DIRECTIONS FOR THIS TASK> Report how many lines below contain the word "Benefits". Write only that number.

##### GIVEN ENTRIES

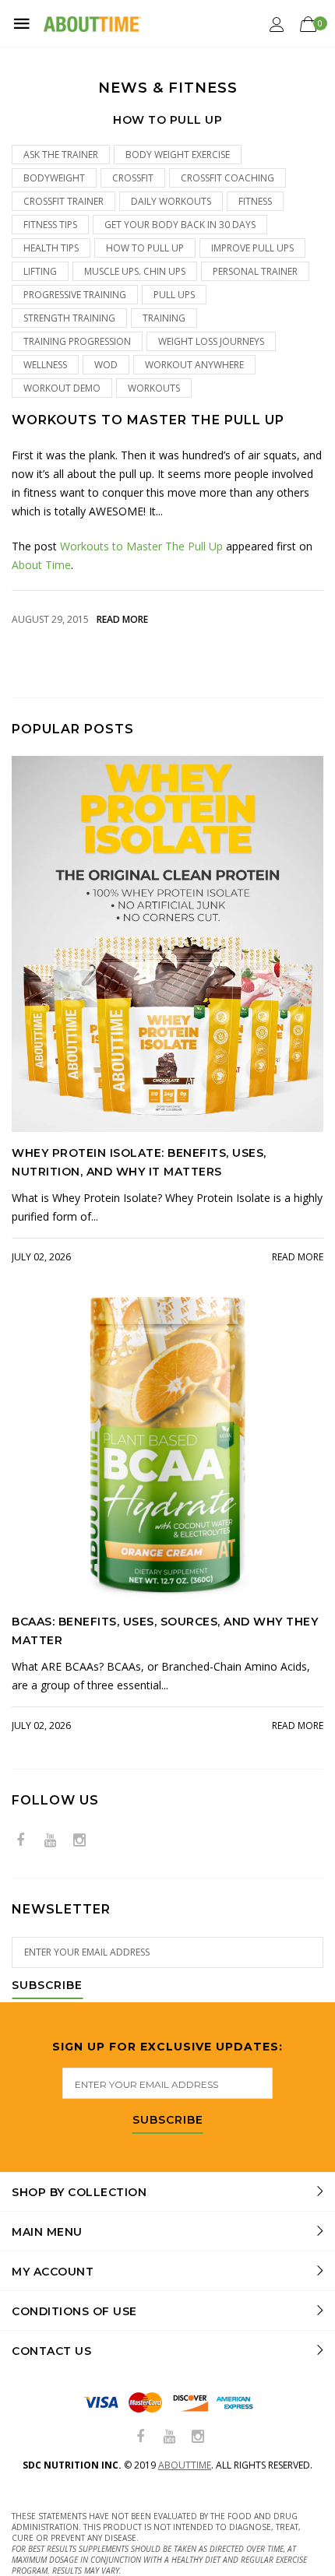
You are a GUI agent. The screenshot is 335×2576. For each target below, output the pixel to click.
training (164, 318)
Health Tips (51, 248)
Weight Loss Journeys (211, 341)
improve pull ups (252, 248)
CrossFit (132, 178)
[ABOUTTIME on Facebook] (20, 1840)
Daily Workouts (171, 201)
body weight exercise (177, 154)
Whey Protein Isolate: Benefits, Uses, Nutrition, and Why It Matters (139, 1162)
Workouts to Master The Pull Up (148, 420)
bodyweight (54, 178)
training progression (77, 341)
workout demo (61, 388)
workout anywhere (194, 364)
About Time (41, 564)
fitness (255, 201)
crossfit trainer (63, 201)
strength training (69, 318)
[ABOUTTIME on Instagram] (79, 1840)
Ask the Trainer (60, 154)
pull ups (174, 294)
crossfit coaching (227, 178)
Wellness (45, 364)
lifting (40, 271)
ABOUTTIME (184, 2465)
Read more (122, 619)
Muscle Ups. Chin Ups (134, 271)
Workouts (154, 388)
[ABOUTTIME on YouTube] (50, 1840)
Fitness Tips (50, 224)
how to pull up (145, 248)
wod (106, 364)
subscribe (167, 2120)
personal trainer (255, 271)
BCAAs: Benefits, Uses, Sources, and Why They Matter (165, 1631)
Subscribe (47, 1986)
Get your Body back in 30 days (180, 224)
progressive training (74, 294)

##########

ANSWER FOR THIS EXERCISE> 2